Bootstrap Iris in Task Pull

The website at http://math.acadiau.ca/ACMMaC/Rmpi/examples.html has a general view of task parallelism and examples in Rmpi. Among three task parallel methods, task pull has the best performance and suit for bootstrap methods. The new function task.pull() in pbdMPI provides a simplified way to perform task pull parallelism in SPMD way. By default, rank 0 will be assumed as the master and others are workers.

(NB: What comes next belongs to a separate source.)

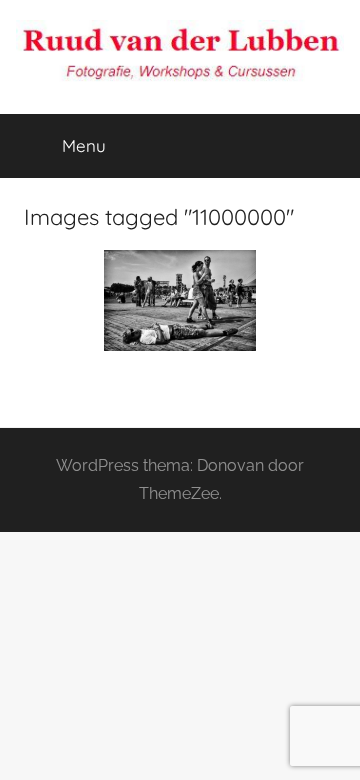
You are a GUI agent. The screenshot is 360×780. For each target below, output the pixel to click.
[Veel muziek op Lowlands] (180, 300)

It should be run by four processors by Rscript as

SHELL> mpiexec -np 4 Rscript boot_pull.r

Task Pull Code: (boot_pull.r)

# File name: boot_pull.r
# Run: mpiexec -np 4 Rscript boot_pull.r

rm(list = ls())                                       # Clean environment
library(pbdMPI, quiet = TRUE)                         # Load library
comm.set.seed(123, diff = TRUE)                       # set seed
if(comm.size() != 4)
  comm.stop("4 processors are required.")

### Load data
X <- as.matrix(iris[, -5])                            # Dimension 150 by 4
N <- nrow(X)
p <- ncol(X)

### Distribute job tasks
N.jobs <- 1000
FUN <- function(jid){
  id <- sample(1:N, N, replace = TRUE)
  ret.boot <- colMeans(X[id,])
  ret.boot
}
ret <- task.pull(1:N.jobs, FUN)

### Summary jobs
if(comm.rank() == 0){
  ret.jobs <- unlist(ret)
  ret.jobs <- ret.jobs[names(ret.jobs) != "jid"]
  ret.boot <- matrix(ret.jobs, nrow = 4)
  rownames(ret.boot) <- colnames(X)
  ret.ci <- apply(ret.boot, 1,
                  quantile, probs = c(0.025, 0.975))    # 95% CI
  print(ret.ci)
}

### Finish
finalize()